In summary, choosing the 'right' pharmacological strategy (regular versus on-demand treatment) for asthma control is currently difficult due to the fact that (1) inflammatory outcome measures have generally not been incorporated in asthma clinical trials; (2) the relationships between chronic airway inflammation and airway remodelling are largely unknown; (3) current clinical asthma trials that are generally based on symptomatic and functional outcome measures are too short to assess the impact of regular anti-inflammatory therapy on natural history of asthma; (4) asthma is a heterogeneous disease and different phenotypes of asthma patients likely requiring a different therapeutic approach can be identified, even in the same class of asthma severity.

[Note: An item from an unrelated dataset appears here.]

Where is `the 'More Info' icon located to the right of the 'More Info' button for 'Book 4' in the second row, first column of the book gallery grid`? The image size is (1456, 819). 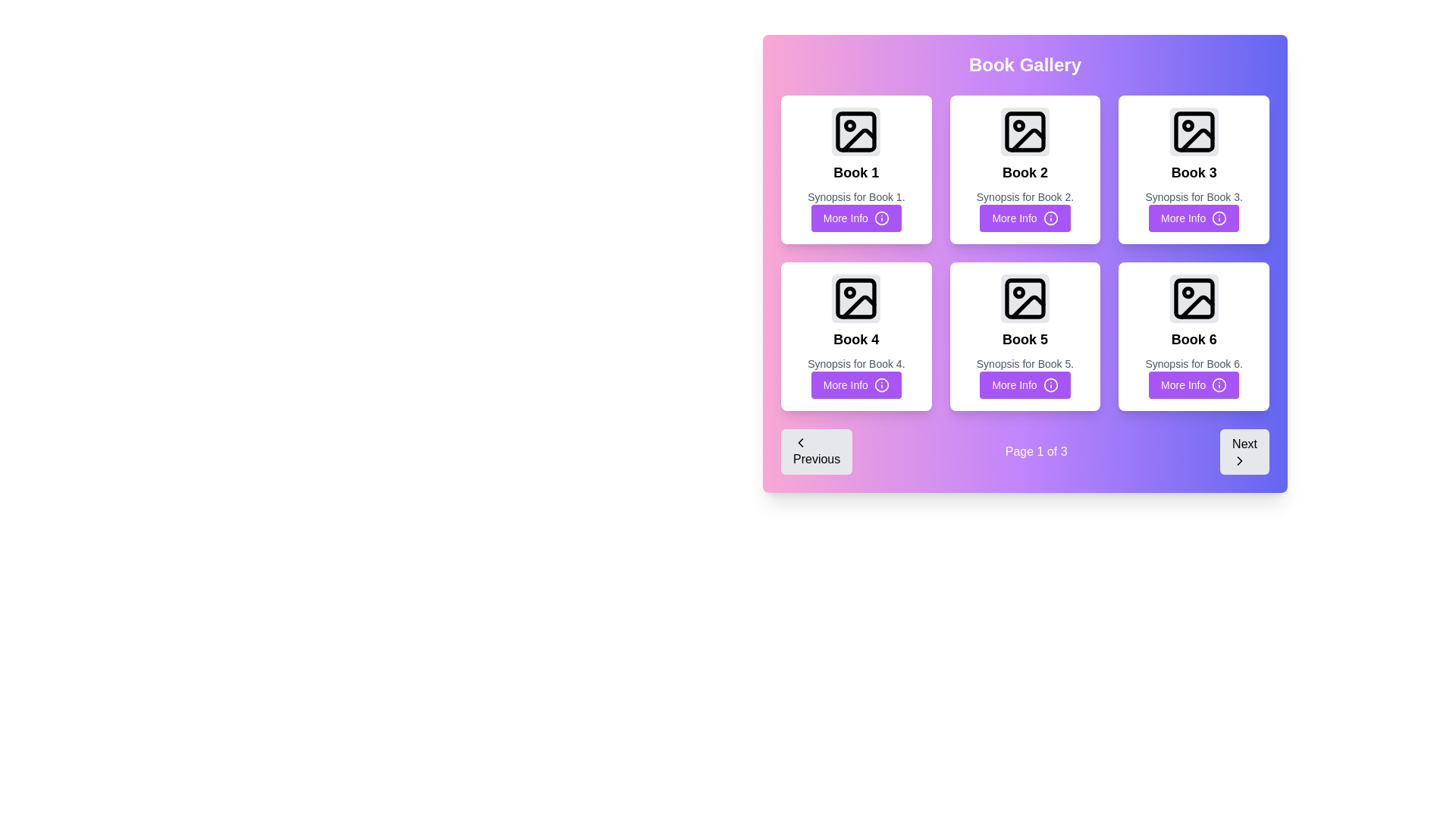 the 'More Info' icon located to the right of the 'More Info' button for 'Book 4' in the second row, first column of the book gallery grid is located at coordinates (881, 384).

Although the IMPACT and BEST studies suggest that on-demand therapy in some patients with mild persistent asthma achieves a similar degree of asthma control based on symptoms and functional outcomes, the IMPACT study indicates that regular and on-demand therapy is not equivalent for controlling airway inflammation. Moreover, in children with mild persistent asthma, the Helsinki study indicates that regular treatment with ICS significantly reduces the rate of exacerbations of asthma, a primary objective for asthma control, compared with on-demand therapy. At present, there are not sufficient data to change the recommendations of the current guidelines for a regular therapy with low-dose ICS in the majority of patients with mild persistent asthma. In patients with intermittent asthma with evidence for elevated airway inflammation (e.g. exhaled nitric oxide, sputum eosinophils), the decision of starting a regular anti-inflammatory therapy is still controversial due to the inadequate knowledge of the long-term consequences of uncontrolled airway inflammation on airway structure, lung function and risk of acute asthma exacerbation. On-demand treatment with SABAs as suggested by the international guidelines is a reasonable option. Alternatively, courses of anti-inflammatory drugs for asthma (e.g. low-dose ICS, LTRAs) can be prescribed to subgroups of patients with intermittent asthma including those with seasonal allergic asthma or perennial allergic asthma exposed to triggering factors (e.g. cold, upper respiratory tract infections) also considering the good tolerability of these drugs. However, patients with intermittent asthma should be closely monitored to identify the time at which starting pharmacological therapy is required.
Guidelines for asthma management are a valuable tool, although they are necessarily based on a strategy directed to the best outcome in a group of patients. Asthma phenotyping is becoming central for asthma management. The issue of regular versus on-demand treatment of intermittent and mild persistent asthma would be better addressed if considered within an individualized approach to asthma management and assessment. Identification of clinical, functional, morphological and biochemical phenotypes of patients with asthma and its clinical implications is likely to lead to a tailored, individualized, pharmacological therapy and asthma management.